Stably get something around on laptop, on desktop numbers are a bit different (but rate is about the same):
i++ > 8xx <
++i > 6xx <
xx means that numbers are different e.g. 813 vs 640 - still around 20% speed up.
And one more point - if you replace "d +=" with "d = " you will see nice optimization trick:
i++ > 935 <
++i > 0 <
However, it's quite specific. But after all, I don't see any reasons to change my mind and think there is no difference :)
Perhaps you could just show the theoretical difference by writing out both versions with x86 assembly instructions? As many people have pointed out before, compiler will always make its own decisions on how best to compile/assemble the program.
If the example is meant for students not familiar with the x86 instruction set, you might consider using the MIPS32 instruction set -- for some odd reason many people seem to find it to be easier to comprehend than x86 assembly.
Ok, all this prefix/postfix "optimization" is just... some big misunderstanding.
The major idea that i++ returns its original copy and thus requires copying the value.
This may be correct for some unefficient implementations of iterators. However in 99% of cases even with STL iterators there is no difference because compiler knows how to optimize it and the actual iterators are just pointers that look like class. And of course there is no difference for primitive types like integers on pointers.
So... forget about it.
EDIT: Clearification
As I had mentioned, most of STL iterator classes are just pointers wrapped with classes, that have all member functions inlined allowing out-optimization of such irrelevant copy.
And yes, if you have your own iterators without inlined member functions, then it may
work slower. But, you should just understand what compiler does and what does not.

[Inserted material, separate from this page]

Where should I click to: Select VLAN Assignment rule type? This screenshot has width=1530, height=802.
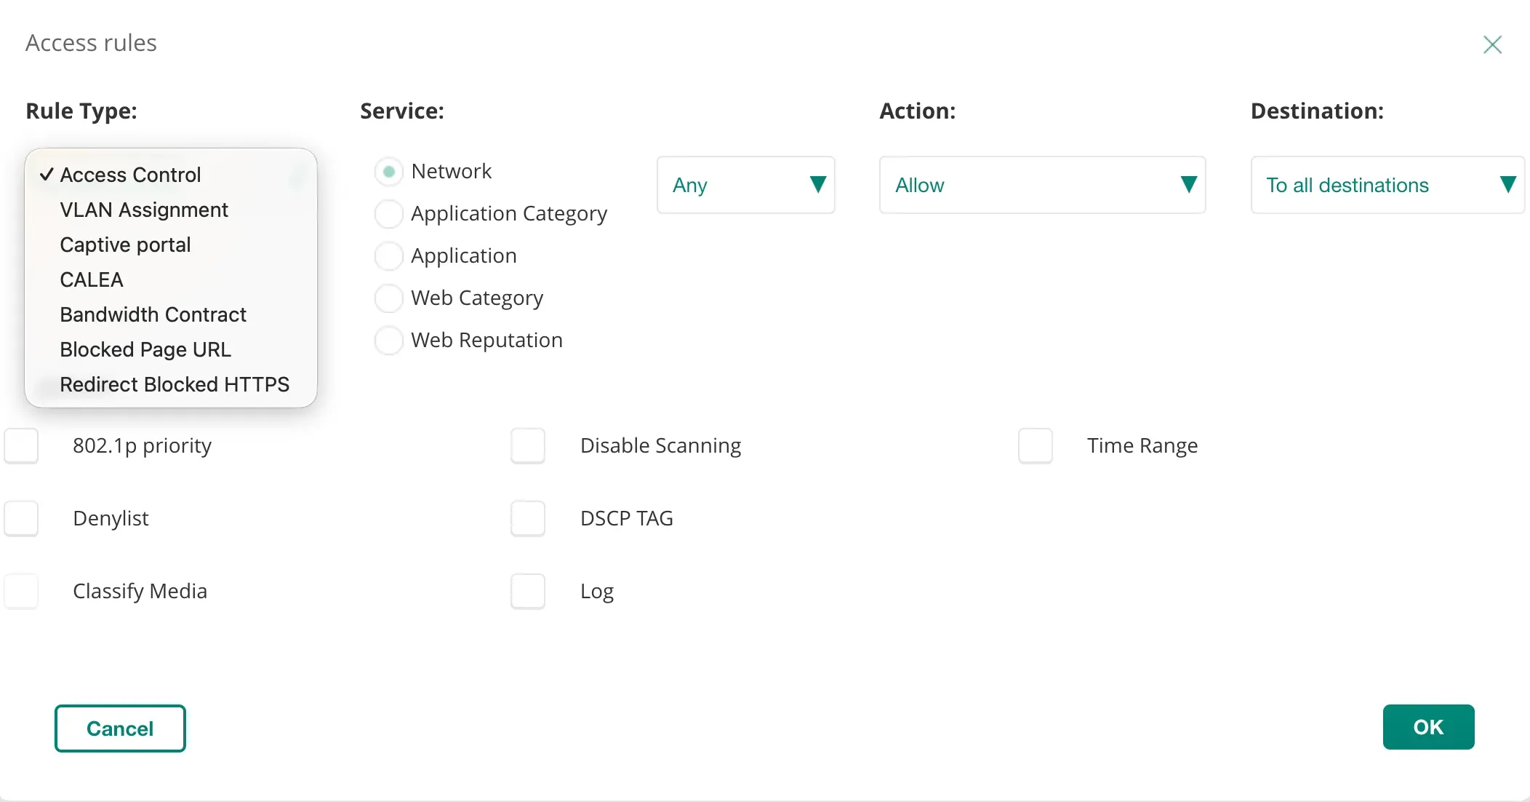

As a small prove, take this code:
int sum1(vector<int> const &v)
{
int n;
for(auto x=v.begin();x!=v.end();x++)
n+=*x;
return n;
}
int sum2(vector<int> const &v)
{
int n;
for(auto x=v.begin();x!=v.end();++x)
n+=*x;
return n;
}
int sum3(set<int> const &v)
{
int n;
for(auto x=v.begin();x!=v.end();x++)
n+=*x;
return n;
}
int sum4(set<int> const &v)
{
int n;
for(auto x=v.begin();x!=v.end();++x)
n+=*x;
return n;
}
Compile it to assembly and compare sum1 and sum2, sum3 and sum4...
I just can tell you... gcc give exactly the same code with -02.